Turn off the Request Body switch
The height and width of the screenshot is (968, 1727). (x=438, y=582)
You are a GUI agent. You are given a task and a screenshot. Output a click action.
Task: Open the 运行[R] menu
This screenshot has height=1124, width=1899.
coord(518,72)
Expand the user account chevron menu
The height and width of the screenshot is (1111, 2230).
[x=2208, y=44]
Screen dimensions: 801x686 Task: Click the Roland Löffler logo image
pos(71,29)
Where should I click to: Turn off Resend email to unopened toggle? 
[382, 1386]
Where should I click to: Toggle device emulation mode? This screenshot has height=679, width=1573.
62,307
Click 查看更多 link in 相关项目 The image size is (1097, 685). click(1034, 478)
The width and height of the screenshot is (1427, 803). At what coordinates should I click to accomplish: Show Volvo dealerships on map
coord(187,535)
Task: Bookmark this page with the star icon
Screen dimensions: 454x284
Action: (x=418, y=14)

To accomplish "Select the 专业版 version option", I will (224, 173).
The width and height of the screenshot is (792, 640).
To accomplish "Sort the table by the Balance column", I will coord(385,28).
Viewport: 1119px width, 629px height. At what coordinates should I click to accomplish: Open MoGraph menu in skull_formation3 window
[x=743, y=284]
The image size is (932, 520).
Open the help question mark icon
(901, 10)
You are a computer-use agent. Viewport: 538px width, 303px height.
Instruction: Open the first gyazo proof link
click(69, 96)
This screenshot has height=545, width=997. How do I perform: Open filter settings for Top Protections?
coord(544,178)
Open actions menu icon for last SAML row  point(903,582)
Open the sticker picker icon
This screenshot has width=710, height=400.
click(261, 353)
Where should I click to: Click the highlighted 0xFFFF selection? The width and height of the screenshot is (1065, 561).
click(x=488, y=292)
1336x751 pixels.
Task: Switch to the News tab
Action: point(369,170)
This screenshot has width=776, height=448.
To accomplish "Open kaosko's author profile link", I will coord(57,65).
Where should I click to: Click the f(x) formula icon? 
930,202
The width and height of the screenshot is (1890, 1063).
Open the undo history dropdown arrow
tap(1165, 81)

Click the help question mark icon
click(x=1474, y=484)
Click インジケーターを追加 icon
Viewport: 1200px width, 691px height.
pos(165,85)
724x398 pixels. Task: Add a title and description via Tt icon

---

▶ ABOUT THIS EXERCISE
From the records above, show each line that contains the word "will".

▶ EXPECTED OUTPUT
To accomplish "Select the 专业版 version option", I will (224, 173).
To accomplish "Sort the table by the Balance column", I will coord(385,28).
To accomplish "Open kaosko's author profile link", I will coord(57,65).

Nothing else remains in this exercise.